**Exercise details**
Copy the records from the start through the line containing "Action: click(x=852, y=114)", changing "GUI agent" to "interface agent" and keeping everything else the same. Leave out the pictures.

**A run of records**
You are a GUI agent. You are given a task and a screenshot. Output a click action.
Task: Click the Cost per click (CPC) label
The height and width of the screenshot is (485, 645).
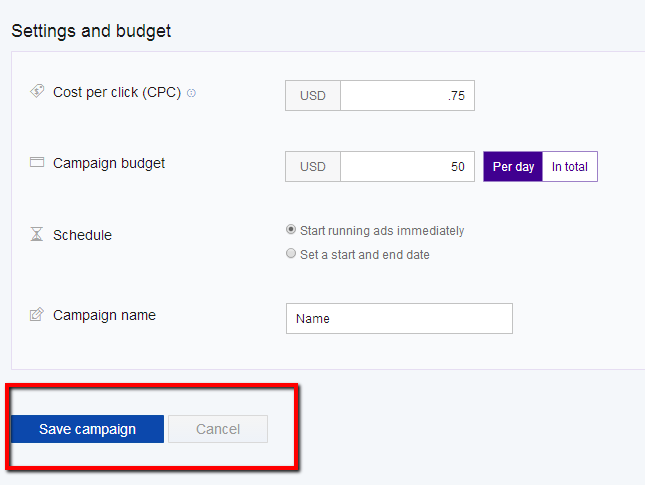click(x=117, y=93)
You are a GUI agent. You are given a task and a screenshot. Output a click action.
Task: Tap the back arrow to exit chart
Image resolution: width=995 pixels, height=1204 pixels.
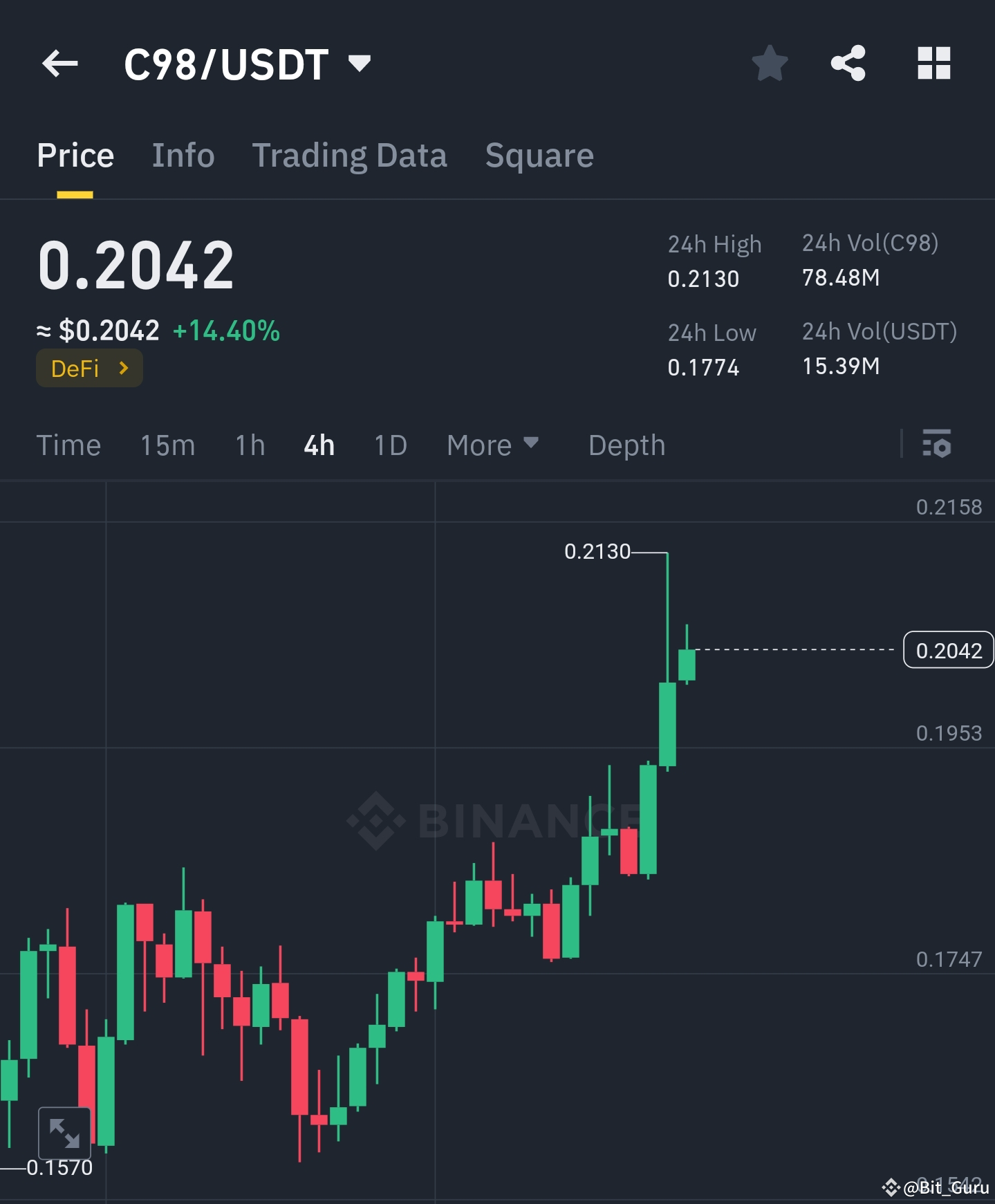click(61, 64)
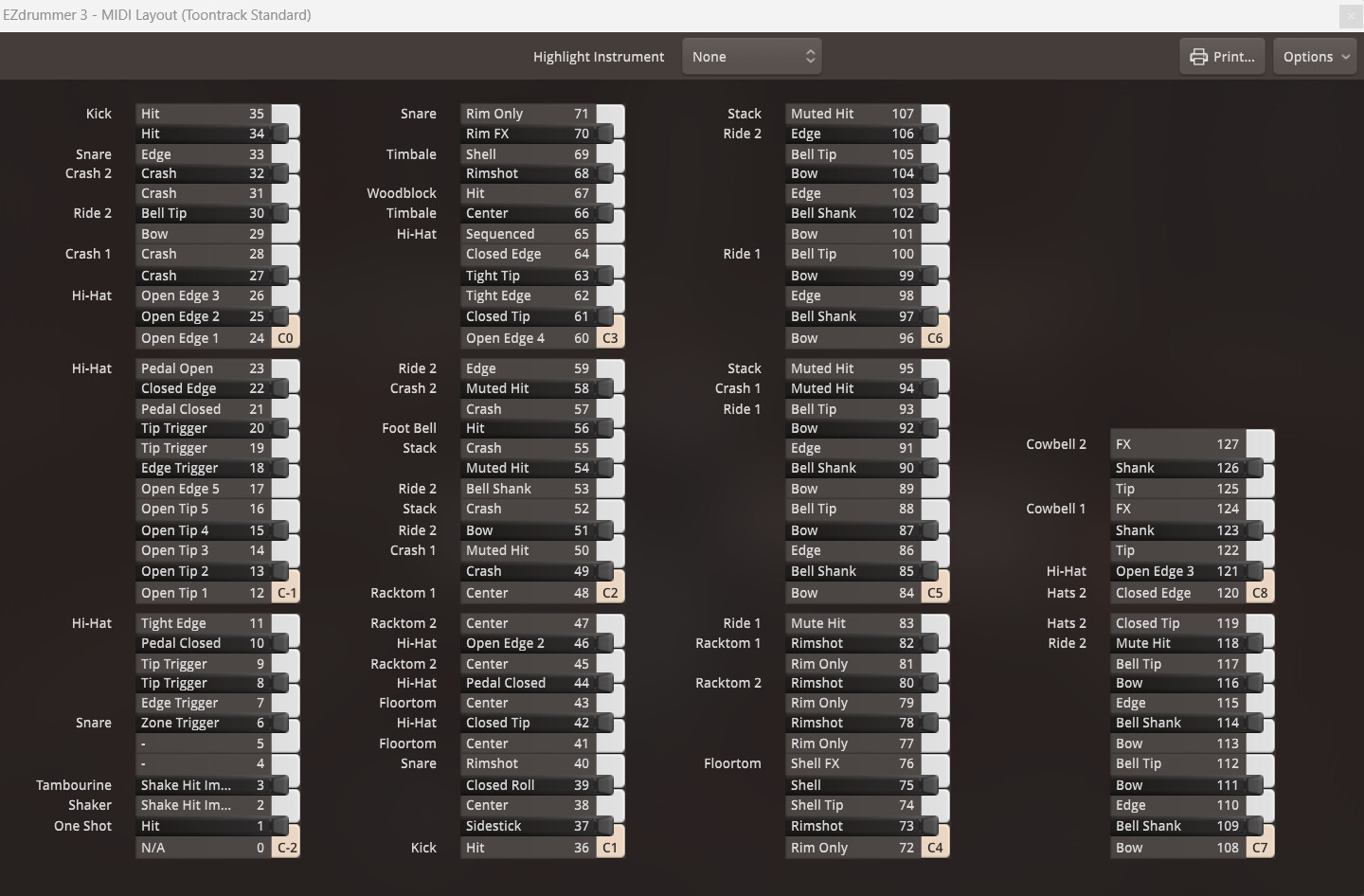The height and width of the screenshot is (896, 1364).
Task: Select Stack Muted Hit note 107
Action: click(x=852, y=114)
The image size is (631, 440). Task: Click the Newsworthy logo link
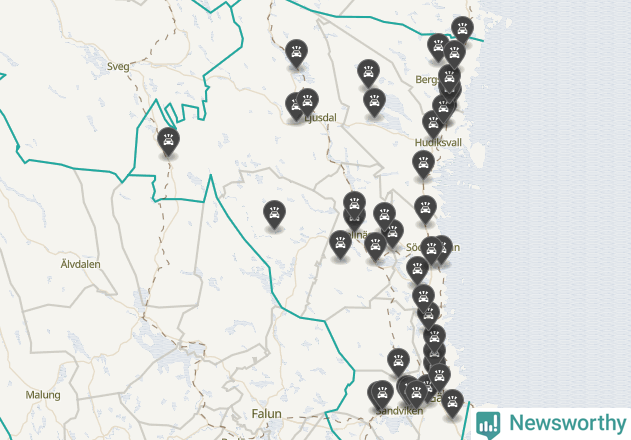[x=551, y=424]
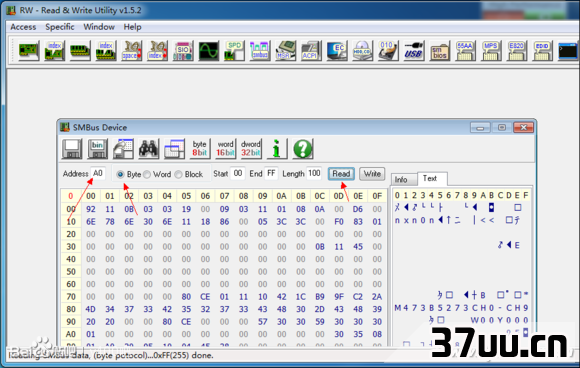Open the Access menu
Screen dimensions: 580x368
[x=23, y=27]
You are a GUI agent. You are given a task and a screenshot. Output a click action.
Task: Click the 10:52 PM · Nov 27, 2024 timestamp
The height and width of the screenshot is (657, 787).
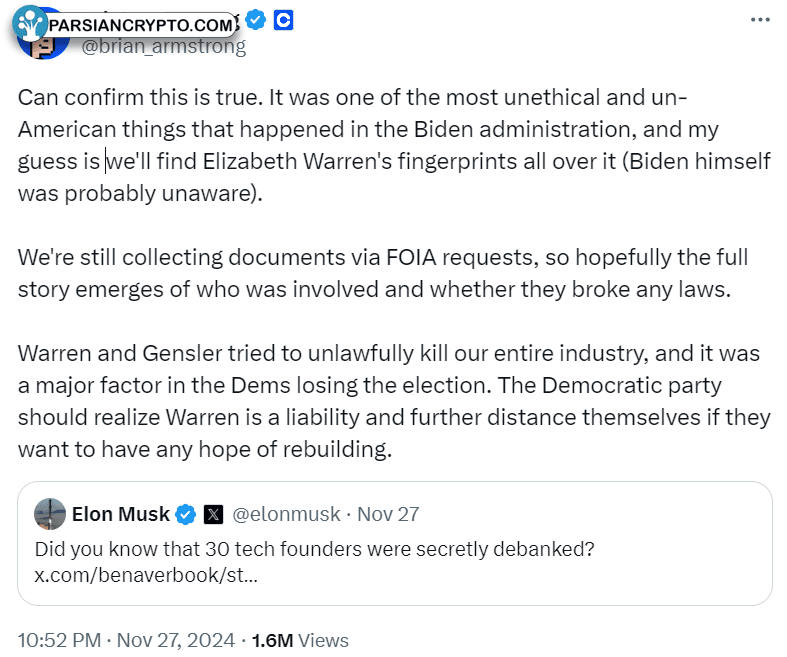pos(126,640)
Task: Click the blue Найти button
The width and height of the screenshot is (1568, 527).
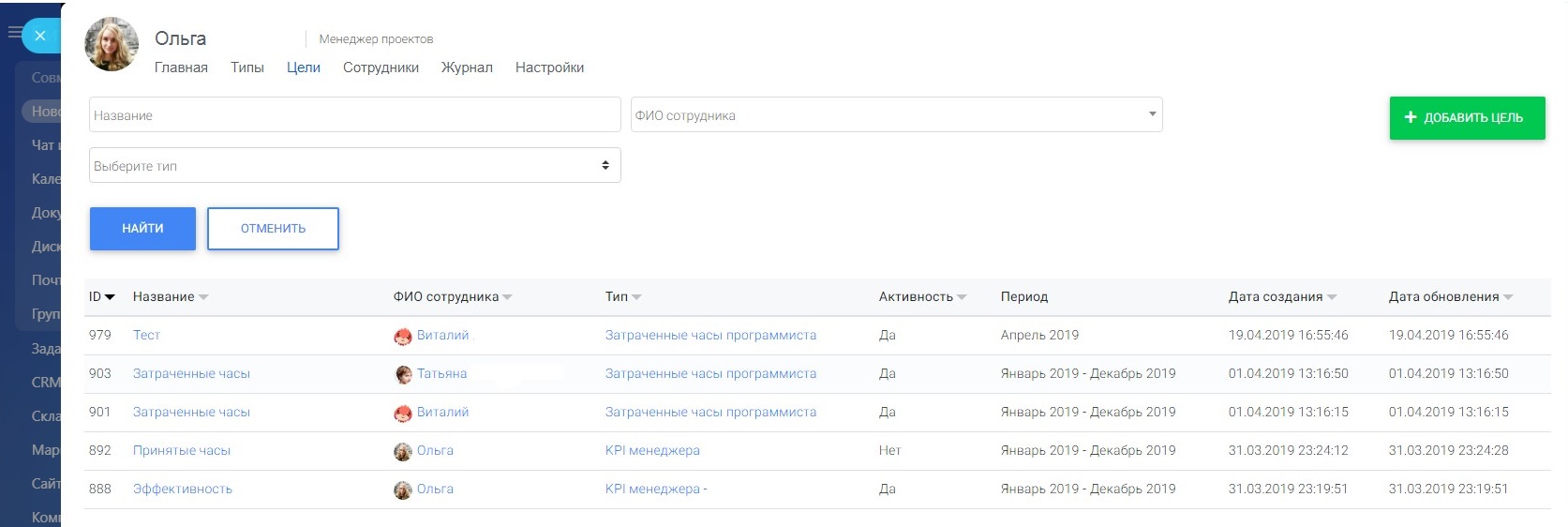Action: pos(142,229)
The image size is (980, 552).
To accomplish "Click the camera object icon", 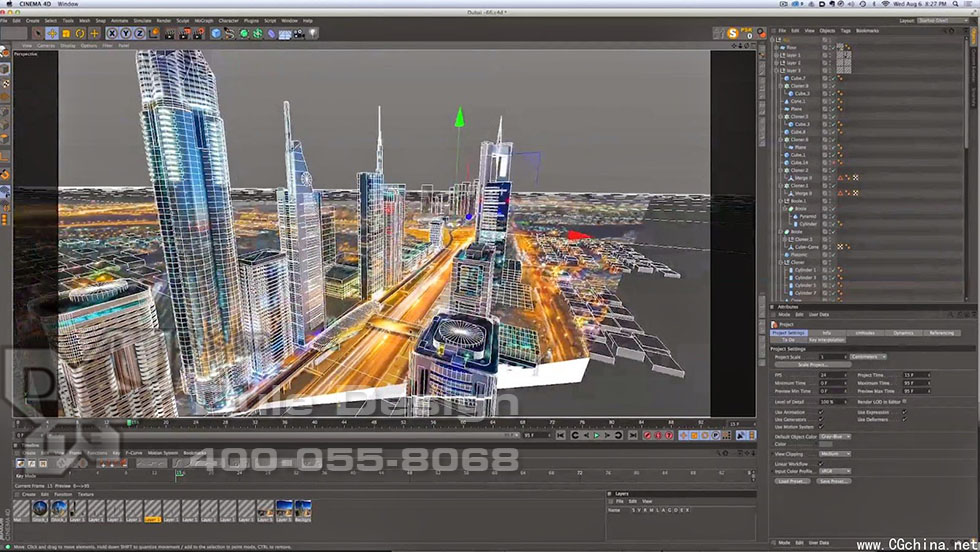I will [x=299, y=33].
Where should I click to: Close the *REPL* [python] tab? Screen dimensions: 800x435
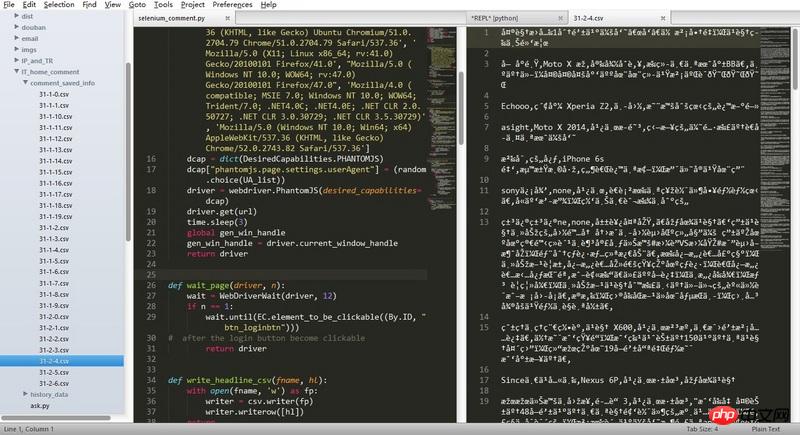click(x=561, y=20)
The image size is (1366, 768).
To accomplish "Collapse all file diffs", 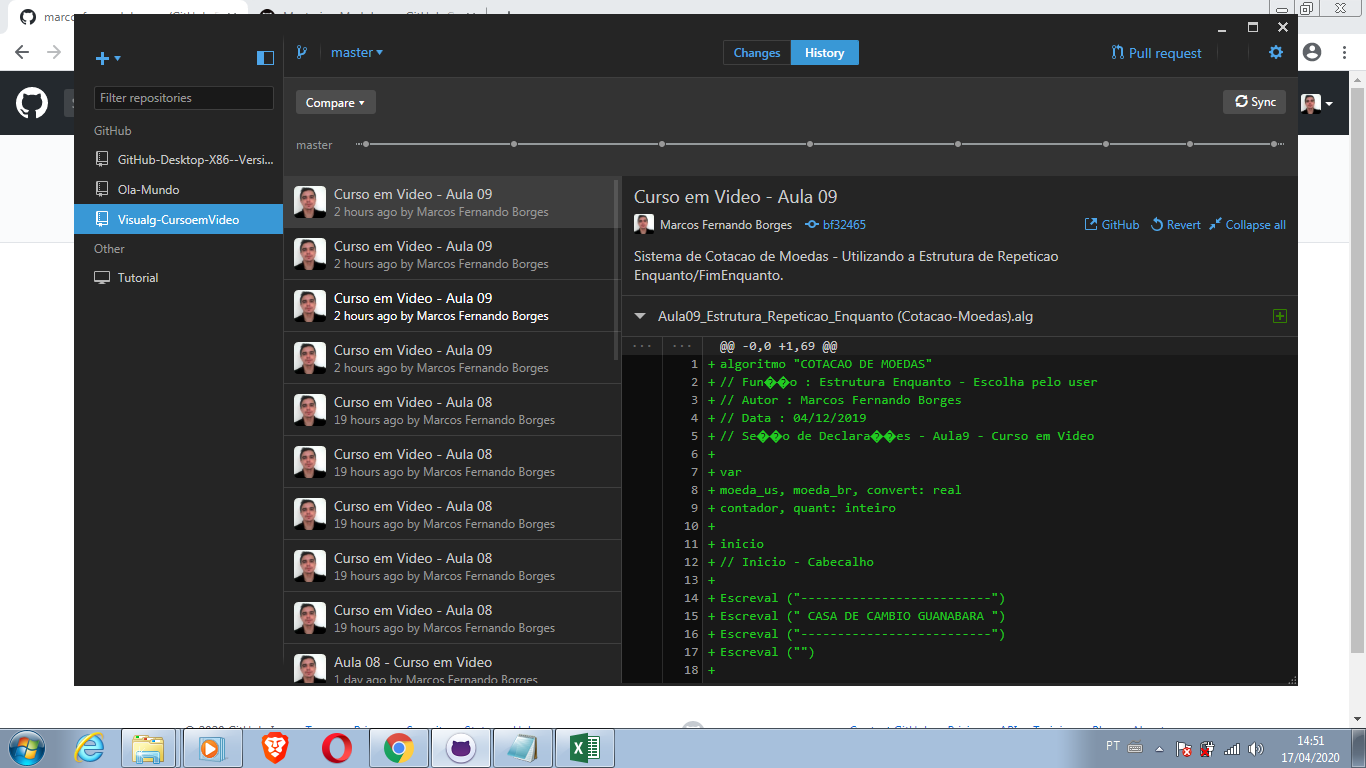I will [x=1247, y=224].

**Worked answer**
You are a interface agent. You are given a task and a screenshot. Output a click action.
Task: Click the Cost per click (CPC) label
The height and width of the screenshot is (485, 645).
click(x=117, y=93)
You are a interface agent. You are given a task and a screenshot. Output a click action.
Task: Tap the back arrow to exit chart
Image resolution: width=995 pixels, height=1204 pixels.
click(61, 64)
The height and width of the screenshot is (896, 1364).
Task: Select Stack Muted Hit note 107
Action: click(x=852, y=114)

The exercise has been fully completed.